## Records to process:
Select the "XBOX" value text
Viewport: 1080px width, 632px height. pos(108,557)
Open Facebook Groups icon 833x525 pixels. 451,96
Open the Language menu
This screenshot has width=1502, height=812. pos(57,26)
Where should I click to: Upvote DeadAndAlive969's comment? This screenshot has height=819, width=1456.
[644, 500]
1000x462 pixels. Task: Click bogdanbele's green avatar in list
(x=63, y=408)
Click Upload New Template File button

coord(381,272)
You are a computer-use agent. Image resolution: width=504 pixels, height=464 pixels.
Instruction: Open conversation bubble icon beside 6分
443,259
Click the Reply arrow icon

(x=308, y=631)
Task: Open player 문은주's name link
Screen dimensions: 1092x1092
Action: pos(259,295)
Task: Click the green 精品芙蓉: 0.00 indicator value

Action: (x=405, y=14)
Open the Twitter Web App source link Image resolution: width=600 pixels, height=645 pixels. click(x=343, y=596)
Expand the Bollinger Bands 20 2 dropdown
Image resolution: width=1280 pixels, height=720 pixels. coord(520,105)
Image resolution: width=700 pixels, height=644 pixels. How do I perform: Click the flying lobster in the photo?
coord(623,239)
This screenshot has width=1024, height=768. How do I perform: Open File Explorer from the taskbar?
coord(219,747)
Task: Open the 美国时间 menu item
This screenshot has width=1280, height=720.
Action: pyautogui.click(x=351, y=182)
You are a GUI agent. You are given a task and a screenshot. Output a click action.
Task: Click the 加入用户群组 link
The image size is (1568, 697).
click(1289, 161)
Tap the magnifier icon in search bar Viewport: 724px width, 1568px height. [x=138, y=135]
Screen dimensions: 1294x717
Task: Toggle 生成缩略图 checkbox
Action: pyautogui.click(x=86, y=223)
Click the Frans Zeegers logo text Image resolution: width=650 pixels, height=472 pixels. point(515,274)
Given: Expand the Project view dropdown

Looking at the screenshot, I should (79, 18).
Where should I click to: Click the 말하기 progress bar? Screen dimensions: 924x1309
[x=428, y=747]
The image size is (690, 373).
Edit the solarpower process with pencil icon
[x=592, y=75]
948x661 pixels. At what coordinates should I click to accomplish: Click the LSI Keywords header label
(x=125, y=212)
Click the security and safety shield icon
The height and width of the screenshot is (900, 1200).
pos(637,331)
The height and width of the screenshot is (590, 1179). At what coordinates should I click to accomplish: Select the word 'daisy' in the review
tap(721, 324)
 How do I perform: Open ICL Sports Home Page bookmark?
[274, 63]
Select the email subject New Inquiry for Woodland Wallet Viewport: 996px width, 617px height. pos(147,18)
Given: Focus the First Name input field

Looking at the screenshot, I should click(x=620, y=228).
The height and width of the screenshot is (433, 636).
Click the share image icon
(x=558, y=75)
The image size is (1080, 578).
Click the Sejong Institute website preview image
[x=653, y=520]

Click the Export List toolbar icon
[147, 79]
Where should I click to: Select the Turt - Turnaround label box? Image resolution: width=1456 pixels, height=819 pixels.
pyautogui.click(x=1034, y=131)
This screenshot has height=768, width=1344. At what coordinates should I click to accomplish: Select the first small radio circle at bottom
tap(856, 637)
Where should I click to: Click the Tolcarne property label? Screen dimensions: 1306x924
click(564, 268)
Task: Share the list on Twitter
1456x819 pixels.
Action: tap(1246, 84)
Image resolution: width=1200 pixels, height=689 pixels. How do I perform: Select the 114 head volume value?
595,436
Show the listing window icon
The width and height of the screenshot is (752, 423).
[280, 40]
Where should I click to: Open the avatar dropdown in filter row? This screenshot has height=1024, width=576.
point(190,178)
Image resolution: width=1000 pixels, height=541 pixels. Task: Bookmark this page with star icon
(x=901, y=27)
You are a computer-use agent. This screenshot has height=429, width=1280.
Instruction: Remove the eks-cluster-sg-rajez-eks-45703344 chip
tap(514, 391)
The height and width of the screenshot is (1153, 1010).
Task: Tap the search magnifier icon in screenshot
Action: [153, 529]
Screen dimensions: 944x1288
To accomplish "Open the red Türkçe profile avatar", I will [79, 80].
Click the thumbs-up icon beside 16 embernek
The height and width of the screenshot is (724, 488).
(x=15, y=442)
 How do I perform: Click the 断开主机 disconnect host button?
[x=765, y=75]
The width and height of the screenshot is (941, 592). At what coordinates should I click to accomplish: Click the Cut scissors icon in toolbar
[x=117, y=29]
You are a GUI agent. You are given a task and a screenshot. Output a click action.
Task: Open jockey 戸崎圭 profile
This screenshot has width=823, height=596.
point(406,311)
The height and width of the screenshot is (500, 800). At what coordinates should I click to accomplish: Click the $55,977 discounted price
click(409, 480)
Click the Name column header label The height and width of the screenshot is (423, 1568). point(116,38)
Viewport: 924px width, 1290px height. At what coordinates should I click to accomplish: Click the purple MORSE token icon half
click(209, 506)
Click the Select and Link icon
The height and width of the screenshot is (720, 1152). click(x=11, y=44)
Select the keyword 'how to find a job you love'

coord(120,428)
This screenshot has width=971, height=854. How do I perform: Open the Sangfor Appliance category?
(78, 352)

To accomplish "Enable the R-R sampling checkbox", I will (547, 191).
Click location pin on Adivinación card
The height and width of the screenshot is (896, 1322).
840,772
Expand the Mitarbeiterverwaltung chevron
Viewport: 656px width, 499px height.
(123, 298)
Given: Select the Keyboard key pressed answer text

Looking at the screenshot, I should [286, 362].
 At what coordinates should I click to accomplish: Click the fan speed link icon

## Exercise brief:
Only the number is wanted here. How many lines in the entries contain "Twitter"?

## Reply to the exercise:
2